When I bought ALP 598 I did so with the reassuring feeling that the world expert in the repair and restoration of pre-war Aston Martins, Morntane Engineering, was only two miles from my house. Backed by Pink Floyd drummer Nick Mason, a keen car enthusiast, Morntane was captained by Derrick Edwards, for many years a racer of an Aston Martin Ulster. He assured me that although my car sounded like a threshing machine at idle, they all did.

Keen on racing as they all were, the Morntane folks talked me into competing with ALP. I had three outings with her, one at Silverstone, another at Oulton Park and the last one at Brands Hatch. My son Miles was my pit crew at Silverstone, where we didn’t bother to check the oil level in the reservoir between qualifying and the race. ALP went well, really taking to the club circuit and placing decently among similar cars.

Before driving back to London after the race Miles and I checked the oil and found it alarmingly low. Obviously we should have looked at it earlier. But here we found a race-bred feature of the Le Mans. The outlet from the tank was at the bottom on the left-hand side, just where the very last drop of oil would be available when competing on a clockwise circuit, as were most in Europe including Le Mans. Bertelli’s development saved us.

I was looking forward to competing at Oulton Park, an interesting hilly and scenic circuit. At first practice went well but then the Aston started acting up, running sluggishly with a smoky exhaust. Not good. It turned out the that scavenge pump was no longer scavenging so oil was staying in places it shouldn’t. She went back to Morntane—on a trailer.

Ludvigsen and ALP 598 on track at Brands Hatch.

At Brands Hatch ALP and I enjoyed the club version of this short but challenging circuit. In practice we clocked times a shade better than another Le Mans so I thought we would wax him in the race. At the start, however, he just motored away! His engine was anything but standard! After Brands I decided that by racing I was only wearing out what was a perfectly good road car. I wasn’t prepared to go the full Morntane with racing modifications.

When time came to part with ALP, the center of gravity of pre-war Astons had shifted to Olney in Buckinghamshire where a new company, Ecurie Bertelli, was set up as a successor to Morntane by stalwarts of its predecessor, Judy Hogg and Andy Bell. Now, joined by relative newcomers Robert and Ali Blakemore, Andy is still on board to exploit his knowledge in depth of the four-cylinder Aston Martin brigade. Andy oversaw some needed maintenance of ALP and located a buyer.

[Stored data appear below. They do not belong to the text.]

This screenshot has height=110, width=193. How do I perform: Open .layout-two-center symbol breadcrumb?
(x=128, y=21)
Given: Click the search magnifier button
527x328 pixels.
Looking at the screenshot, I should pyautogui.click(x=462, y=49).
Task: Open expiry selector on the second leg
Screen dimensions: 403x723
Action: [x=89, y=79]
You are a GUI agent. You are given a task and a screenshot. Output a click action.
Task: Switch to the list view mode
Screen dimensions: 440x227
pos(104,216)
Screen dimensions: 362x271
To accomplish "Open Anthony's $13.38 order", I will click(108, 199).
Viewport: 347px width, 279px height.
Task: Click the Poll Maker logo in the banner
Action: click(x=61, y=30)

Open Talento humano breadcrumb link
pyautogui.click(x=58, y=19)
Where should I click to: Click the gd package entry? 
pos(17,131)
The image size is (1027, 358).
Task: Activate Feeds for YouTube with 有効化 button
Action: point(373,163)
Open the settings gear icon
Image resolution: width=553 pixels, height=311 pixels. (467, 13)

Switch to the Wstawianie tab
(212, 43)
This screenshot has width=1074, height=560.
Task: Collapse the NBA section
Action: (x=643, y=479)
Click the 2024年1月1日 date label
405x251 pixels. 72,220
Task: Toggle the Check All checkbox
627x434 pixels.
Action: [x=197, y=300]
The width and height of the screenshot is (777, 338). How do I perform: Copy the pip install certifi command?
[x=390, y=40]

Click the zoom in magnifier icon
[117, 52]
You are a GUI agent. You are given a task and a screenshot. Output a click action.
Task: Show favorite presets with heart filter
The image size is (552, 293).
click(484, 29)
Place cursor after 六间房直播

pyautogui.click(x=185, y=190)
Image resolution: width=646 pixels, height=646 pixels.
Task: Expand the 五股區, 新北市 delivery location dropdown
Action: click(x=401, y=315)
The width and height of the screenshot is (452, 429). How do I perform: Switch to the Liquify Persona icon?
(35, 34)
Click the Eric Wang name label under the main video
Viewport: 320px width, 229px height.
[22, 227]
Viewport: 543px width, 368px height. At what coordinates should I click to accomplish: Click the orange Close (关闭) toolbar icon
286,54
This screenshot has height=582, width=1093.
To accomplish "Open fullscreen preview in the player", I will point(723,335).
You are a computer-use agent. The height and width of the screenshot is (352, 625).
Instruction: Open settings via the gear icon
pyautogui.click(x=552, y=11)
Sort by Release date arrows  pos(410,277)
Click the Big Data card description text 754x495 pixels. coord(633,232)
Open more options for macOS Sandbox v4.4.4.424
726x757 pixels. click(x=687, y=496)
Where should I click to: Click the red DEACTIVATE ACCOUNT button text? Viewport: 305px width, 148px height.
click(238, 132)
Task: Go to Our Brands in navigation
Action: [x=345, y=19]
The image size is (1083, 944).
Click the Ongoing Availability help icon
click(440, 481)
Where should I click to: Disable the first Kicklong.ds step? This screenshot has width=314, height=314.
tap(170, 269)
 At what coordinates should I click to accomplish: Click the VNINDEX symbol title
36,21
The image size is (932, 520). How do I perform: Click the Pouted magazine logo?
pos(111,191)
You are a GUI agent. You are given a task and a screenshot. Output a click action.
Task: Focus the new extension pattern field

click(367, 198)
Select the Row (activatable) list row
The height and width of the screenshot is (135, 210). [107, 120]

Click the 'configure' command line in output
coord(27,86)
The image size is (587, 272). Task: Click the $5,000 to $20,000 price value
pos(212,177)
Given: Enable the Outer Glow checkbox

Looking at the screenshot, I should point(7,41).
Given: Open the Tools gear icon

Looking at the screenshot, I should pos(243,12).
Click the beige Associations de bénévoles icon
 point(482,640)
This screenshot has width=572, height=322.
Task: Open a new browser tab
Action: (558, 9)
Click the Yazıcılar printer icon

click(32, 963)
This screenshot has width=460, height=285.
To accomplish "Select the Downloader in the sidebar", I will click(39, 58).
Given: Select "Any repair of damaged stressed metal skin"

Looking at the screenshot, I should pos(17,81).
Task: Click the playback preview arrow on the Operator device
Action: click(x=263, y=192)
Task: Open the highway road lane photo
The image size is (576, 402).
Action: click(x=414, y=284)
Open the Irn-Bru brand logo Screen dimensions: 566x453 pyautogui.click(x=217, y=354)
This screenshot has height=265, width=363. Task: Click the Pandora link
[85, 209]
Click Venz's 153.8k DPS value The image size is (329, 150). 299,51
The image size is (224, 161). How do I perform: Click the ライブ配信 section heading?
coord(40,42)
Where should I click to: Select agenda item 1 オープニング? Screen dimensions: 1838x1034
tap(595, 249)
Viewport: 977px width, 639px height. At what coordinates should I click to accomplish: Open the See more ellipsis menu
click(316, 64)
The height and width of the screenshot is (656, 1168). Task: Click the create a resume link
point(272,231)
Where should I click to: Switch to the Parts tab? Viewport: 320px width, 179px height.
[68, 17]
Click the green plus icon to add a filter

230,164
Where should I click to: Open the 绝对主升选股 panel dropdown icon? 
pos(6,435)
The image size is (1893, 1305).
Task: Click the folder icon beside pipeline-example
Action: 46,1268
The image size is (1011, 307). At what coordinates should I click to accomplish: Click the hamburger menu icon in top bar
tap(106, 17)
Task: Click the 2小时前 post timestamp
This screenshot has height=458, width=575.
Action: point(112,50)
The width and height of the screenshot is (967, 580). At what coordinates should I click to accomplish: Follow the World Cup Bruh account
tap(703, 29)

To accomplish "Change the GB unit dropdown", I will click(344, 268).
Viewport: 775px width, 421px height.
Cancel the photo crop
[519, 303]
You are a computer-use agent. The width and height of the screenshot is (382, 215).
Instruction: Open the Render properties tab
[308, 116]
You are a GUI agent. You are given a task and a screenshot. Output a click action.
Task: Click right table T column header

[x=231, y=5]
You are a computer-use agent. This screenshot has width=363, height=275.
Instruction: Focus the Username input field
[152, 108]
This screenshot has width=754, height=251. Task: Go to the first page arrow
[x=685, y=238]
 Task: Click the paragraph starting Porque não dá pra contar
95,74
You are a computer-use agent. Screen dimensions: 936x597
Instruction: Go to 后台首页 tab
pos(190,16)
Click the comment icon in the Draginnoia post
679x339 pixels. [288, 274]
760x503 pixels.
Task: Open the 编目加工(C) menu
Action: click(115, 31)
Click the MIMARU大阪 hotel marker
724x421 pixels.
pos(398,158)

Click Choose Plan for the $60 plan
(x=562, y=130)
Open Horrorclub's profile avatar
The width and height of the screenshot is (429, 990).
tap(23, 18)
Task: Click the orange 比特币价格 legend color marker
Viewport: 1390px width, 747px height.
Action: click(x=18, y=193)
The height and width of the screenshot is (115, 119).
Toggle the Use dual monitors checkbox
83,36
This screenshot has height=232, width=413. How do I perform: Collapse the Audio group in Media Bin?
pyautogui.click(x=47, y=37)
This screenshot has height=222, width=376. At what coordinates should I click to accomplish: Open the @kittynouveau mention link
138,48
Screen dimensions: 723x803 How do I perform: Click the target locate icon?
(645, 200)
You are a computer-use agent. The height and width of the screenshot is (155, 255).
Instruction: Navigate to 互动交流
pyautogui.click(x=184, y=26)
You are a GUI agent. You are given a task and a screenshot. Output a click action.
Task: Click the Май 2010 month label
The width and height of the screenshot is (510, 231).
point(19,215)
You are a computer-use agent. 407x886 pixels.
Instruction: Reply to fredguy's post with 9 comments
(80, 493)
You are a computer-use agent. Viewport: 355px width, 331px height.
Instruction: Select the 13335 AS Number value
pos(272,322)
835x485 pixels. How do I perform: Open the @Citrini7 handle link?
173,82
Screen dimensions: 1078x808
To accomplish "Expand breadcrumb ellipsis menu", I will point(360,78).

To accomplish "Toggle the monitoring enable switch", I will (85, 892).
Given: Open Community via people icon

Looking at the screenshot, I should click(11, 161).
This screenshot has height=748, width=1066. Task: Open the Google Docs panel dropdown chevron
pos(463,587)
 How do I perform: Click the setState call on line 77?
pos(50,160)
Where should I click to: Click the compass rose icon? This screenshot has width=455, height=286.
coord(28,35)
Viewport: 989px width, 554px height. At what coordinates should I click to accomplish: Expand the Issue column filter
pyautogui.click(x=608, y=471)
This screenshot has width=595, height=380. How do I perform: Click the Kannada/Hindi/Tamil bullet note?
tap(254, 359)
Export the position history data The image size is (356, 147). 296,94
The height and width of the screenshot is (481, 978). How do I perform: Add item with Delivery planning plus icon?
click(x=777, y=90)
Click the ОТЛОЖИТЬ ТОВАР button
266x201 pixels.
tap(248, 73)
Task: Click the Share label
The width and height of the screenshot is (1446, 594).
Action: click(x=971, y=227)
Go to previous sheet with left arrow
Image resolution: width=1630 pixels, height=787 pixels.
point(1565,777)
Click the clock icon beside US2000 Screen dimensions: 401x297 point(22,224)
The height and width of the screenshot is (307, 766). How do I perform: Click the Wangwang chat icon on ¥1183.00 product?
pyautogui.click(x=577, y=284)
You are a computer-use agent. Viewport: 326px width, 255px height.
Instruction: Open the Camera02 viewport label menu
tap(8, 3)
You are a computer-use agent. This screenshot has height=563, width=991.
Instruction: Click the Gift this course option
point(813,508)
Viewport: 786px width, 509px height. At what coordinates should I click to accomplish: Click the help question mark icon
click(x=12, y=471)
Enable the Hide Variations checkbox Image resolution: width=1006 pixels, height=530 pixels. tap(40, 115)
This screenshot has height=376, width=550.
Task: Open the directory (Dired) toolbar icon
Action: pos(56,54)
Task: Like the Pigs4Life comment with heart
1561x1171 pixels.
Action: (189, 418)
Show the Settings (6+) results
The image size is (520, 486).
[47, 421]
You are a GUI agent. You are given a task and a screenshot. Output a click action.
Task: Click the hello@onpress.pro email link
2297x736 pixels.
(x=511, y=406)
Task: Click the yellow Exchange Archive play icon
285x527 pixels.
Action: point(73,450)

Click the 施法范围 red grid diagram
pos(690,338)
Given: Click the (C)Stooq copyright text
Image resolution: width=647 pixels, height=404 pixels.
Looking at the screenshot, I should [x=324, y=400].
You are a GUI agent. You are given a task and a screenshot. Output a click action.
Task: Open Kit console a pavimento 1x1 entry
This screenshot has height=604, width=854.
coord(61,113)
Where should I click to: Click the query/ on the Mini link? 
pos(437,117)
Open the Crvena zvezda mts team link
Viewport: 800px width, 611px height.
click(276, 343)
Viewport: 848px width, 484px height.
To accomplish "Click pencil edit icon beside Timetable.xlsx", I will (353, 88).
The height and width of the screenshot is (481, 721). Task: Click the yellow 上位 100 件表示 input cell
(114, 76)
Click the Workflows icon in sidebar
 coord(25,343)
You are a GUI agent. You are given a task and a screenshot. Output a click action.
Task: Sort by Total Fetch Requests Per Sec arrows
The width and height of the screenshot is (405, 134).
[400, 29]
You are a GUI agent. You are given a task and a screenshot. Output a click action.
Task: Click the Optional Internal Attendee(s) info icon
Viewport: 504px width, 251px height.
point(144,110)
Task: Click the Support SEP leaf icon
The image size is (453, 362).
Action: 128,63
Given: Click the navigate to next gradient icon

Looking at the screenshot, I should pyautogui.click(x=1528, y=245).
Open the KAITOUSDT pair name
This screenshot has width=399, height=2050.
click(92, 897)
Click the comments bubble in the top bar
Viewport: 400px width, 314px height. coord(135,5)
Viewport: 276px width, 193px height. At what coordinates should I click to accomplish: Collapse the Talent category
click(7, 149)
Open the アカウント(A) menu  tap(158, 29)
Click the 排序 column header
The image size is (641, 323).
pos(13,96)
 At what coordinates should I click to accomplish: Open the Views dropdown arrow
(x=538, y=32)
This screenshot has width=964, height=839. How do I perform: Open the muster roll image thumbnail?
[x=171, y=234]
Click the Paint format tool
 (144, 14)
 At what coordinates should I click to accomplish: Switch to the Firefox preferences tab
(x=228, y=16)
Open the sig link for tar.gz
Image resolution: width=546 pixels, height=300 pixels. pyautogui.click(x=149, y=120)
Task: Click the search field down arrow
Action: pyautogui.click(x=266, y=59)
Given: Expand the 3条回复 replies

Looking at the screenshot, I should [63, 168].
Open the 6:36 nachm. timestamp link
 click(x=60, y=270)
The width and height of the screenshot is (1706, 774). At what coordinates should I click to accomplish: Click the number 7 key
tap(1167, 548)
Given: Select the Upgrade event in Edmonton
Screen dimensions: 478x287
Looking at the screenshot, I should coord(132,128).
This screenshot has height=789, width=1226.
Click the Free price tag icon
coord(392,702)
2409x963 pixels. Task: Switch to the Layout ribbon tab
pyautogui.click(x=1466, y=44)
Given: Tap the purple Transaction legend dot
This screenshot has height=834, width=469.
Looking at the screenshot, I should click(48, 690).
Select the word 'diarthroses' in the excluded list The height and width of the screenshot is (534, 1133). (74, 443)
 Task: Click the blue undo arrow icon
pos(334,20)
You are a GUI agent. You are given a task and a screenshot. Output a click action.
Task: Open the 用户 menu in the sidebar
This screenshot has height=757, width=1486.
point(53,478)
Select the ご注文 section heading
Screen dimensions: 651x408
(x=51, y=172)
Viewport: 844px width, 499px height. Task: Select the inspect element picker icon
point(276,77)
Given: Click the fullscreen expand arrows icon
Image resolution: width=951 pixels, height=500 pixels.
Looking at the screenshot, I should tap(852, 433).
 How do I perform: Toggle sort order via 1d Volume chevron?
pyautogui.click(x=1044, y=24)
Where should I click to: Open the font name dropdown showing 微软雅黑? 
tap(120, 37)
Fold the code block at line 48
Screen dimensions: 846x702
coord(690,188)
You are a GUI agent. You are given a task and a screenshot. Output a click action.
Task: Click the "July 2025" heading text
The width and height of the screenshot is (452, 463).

A few years ago we saw ALP again at Silverstone. Only her Prussian Blue color was the same! She had been ‘restored’ to within an inch of her life, the powerful Marchal headlamps gone along with the white pinstriping of her coachwork highlights. A comfortable, roadable Le Mans had been turned into a primped showpiece. Considering the six-figure prices these cars sell for now, I suppose I shouldn’t be surprised.